(Given data)

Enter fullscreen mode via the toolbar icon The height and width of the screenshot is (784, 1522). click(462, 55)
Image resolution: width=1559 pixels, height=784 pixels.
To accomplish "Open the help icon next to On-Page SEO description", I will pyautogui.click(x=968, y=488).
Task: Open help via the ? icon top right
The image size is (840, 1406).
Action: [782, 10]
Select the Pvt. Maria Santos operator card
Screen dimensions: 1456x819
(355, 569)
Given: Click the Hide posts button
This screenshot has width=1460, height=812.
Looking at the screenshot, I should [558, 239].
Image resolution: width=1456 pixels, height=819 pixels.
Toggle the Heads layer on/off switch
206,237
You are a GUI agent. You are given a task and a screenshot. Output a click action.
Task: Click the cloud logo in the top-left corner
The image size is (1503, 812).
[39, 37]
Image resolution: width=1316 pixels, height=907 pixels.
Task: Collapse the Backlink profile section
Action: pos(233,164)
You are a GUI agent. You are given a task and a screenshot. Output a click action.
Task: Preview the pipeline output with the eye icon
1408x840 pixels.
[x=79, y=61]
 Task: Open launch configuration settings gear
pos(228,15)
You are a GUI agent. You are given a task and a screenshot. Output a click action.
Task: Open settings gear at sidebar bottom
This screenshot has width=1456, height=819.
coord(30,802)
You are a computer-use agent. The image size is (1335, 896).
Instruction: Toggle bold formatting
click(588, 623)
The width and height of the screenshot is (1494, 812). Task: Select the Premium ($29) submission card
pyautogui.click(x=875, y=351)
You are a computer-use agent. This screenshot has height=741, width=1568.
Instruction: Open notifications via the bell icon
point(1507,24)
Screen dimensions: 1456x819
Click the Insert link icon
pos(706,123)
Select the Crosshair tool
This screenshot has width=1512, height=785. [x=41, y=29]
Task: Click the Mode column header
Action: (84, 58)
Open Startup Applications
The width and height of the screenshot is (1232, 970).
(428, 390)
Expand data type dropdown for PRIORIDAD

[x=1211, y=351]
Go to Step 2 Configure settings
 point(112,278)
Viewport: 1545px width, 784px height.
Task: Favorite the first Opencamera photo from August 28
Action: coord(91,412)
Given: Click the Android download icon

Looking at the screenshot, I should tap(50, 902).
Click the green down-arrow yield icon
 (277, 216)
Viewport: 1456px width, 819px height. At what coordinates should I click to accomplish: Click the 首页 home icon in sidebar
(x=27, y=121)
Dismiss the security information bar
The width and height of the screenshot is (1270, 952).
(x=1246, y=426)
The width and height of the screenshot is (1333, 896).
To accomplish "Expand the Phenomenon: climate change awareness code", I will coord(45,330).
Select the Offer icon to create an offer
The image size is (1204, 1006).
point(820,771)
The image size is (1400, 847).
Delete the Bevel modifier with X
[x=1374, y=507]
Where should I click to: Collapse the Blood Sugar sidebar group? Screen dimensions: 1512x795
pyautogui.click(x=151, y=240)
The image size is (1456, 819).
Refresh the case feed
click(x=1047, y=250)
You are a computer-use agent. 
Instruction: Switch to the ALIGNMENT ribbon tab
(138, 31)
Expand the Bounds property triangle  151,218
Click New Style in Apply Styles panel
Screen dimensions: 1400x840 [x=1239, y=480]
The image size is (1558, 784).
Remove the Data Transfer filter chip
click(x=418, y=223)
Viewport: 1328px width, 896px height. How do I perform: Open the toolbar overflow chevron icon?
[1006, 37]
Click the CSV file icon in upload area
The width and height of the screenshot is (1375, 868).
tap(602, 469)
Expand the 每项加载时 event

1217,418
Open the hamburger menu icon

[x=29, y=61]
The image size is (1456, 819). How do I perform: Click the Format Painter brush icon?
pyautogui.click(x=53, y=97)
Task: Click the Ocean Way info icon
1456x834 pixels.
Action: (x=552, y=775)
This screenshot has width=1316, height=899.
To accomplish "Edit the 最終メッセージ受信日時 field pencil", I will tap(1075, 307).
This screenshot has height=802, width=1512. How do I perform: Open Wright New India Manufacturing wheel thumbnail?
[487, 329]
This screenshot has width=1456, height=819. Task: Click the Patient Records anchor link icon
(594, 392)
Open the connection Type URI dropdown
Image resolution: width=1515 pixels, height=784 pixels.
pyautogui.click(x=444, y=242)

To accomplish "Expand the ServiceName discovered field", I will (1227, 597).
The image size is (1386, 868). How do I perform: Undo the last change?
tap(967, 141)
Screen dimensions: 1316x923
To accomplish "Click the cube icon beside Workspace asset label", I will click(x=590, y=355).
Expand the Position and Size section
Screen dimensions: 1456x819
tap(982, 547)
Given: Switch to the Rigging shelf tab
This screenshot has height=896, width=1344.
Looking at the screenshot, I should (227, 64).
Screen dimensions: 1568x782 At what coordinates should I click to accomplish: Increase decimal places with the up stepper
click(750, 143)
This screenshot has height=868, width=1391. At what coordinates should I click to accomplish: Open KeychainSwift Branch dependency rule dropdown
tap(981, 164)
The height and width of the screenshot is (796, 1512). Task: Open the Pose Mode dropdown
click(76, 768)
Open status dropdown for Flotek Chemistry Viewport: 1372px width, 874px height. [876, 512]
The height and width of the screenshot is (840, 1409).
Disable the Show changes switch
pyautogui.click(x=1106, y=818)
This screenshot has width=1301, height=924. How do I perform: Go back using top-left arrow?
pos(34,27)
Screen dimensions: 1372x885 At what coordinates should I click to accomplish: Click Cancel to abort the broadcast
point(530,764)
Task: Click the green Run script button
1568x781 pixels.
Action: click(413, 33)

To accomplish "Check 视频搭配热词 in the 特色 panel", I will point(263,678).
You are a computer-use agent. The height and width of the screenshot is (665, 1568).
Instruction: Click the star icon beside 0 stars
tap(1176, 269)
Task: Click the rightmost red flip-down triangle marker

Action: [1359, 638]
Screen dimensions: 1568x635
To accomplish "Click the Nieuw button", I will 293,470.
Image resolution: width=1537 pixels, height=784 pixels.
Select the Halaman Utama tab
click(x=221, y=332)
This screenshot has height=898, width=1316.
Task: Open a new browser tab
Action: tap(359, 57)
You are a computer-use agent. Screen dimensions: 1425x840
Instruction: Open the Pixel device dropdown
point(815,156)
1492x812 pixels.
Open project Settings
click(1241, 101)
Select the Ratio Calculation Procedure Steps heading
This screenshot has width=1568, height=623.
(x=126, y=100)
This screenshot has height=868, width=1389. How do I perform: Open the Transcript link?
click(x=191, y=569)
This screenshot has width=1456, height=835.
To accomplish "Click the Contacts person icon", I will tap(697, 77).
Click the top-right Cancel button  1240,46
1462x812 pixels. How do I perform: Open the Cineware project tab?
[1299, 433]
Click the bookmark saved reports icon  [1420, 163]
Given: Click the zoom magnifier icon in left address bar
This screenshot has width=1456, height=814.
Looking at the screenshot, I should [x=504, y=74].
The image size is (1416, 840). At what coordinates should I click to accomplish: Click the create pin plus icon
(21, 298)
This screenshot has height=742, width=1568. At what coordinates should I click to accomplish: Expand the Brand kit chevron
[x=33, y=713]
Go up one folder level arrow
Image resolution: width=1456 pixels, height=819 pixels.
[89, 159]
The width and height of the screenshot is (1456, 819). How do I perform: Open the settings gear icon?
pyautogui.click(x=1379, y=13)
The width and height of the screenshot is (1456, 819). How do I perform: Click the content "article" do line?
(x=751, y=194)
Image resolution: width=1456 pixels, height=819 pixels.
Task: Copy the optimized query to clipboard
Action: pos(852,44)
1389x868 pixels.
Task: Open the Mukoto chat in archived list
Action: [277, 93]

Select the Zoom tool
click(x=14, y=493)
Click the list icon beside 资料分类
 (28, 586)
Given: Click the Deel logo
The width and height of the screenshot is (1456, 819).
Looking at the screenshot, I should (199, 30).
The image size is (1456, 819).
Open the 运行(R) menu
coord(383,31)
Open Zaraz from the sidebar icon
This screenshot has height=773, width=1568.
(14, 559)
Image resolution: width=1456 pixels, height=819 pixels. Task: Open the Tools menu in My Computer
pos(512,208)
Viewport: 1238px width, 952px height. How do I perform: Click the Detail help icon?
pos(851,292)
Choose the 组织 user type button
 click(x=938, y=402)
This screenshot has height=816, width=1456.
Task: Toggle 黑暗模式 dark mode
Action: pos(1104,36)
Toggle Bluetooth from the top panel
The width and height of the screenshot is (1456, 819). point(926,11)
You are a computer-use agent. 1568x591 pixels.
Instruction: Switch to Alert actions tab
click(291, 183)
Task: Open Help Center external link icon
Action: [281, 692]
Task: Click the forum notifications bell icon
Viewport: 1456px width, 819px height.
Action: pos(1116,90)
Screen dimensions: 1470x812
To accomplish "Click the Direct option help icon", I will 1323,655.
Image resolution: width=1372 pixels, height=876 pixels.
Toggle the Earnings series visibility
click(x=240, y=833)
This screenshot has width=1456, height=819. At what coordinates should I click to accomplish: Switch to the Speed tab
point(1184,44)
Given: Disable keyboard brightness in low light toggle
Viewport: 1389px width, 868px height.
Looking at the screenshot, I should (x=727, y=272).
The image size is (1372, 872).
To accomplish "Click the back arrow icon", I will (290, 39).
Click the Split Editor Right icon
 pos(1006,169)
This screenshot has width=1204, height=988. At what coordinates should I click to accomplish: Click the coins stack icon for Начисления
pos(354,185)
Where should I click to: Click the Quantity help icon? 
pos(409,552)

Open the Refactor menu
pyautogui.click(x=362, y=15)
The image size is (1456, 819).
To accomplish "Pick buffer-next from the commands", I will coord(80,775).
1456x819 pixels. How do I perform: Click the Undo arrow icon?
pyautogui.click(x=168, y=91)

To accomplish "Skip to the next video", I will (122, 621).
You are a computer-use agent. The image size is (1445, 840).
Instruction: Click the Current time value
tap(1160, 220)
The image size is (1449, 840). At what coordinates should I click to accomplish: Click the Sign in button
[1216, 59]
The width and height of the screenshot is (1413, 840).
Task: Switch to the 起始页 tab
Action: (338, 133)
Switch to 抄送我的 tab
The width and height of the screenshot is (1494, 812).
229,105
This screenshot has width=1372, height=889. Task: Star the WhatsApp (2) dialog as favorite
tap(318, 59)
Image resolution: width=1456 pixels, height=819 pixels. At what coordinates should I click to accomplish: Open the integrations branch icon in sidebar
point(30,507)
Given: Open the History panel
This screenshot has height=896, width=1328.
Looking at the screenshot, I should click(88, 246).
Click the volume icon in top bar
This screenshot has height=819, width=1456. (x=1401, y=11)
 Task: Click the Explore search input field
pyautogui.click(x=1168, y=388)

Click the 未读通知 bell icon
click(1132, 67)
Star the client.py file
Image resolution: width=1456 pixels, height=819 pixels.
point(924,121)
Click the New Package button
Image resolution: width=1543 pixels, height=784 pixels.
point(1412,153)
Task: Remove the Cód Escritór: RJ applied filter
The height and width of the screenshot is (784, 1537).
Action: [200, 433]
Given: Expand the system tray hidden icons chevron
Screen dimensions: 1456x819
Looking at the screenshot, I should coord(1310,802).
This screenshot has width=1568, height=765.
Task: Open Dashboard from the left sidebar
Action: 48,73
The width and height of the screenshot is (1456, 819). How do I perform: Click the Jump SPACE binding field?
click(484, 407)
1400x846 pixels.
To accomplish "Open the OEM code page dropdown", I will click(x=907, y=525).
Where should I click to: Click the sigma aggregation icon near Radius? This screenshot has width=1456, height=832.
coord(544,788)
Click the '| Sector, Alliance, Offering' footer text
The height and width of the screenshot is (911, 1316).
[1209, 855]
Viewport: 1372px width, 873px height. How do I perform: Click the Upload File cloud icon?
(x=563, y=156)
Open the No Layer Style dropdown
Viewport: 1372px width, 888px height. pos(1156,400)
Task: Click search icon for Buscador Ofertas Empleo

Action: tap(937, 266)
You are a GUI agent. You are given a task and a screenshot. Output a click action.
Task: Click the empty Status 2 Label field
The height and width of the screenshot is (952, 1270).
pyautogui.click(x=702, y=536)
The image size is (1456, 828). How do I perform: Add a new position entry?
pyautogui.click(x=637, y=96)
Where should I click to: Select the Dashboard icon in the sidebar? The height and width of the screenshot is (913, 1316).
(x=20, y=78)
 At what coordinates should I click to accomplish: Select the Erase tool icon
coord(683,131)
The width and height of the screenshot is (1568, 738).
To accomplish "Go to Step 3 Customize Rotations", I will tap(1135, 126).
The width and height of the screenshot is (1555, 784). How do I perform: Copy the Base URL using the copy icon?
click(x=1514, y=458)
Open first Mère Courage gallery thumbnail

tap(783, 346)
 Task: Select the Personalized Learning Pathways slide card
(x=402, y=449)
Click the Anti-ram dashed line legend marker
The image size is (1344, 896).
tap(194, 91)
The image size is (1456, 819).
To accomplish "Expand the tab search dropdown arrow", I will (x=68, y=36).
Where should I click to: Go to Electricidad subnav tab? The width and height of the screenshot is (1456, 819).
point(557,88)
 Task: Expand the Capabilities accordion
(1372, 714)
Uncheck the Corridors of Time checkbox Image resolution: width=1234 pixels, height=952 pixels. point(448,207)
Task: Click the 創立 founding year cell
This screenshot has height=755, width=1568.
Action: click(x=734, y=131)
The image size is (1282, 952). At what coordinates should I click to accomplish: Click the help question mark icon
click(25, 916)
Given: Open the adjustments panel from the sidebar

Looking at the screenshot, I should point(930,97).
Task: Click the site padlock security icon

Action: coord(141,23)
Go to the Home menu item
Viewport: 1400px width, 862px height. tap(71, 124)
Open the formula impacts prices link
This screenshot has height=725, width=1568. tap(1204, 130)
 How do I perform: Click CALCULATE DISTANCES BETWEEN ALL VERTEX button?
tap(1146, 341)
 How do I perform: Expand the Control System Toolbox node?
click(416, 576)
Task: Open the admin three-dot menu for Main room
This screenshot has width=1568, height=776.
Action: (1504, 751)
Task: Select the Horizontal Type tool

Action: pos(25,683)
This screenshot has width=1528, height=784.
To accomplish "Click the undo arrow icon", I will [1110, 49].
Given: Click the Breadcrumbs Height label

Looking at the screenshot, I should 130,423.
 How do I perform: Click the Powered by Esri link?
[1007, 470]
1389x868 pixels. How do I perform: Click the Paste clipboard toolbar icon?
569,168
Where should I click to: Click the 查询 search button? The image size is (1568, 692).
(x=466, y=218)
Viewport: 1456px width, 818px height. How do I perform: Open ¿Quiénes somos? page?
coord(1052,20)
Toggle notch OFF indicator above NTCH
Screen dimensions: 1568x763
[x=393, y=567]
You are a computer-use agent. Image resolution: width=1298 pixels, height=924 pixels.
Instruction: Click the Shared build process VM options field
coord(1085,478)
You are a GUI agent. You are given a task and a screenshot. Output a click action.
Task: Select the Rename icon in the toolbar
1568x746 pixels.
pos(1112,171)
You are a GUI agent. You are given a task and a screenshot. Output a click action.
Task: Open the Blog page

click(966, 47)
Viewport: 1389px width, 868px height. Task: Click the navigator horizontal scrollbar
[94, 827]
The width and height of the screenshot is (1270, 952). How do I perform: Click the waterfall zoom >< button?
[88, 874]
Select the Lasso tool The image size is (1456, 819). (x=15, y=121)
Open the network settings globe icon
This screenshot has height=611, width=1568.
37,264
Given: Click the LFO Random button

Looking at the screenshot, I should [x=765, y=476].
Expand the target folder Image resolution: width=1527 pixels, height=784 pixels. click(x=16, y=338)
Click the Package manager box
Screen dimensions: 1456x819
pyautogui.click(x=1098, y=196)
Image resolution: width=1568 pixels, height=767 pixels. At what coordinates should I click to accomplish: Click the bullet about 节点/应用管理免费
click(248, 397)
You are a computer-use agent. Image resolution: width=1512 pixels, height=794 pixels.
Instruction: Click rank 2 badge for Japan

(End Given data)

Output consists of exactly the lines from the one containing "This screenshot has height=611, width=1568." to the end of the records above, retyped without change and with nothing extra.

This screenshot has height=611, width=1568.
37,264
Given: Click the LFO Random button

Looking at the screenshot, I should [x=765, y=476].
Expand the target folder Image resolution: width=1527 pixels, height=784 pixels. click(x=16, y=338)
Click the Package manager box
Screen dimensions: 1456x819
pyautogui.click(x=1098, y=196)
Image resolution: width=1568 pixels, height=767 pixels. At what coordinates should I click to accomplish: Click the bullet about 节点/应用管理免费
click(248, 397)
You are a computer-use agent. Image resolution: width=1512 pixels, height=794 pixels.
Instruction: Click rank 2 badge for Japan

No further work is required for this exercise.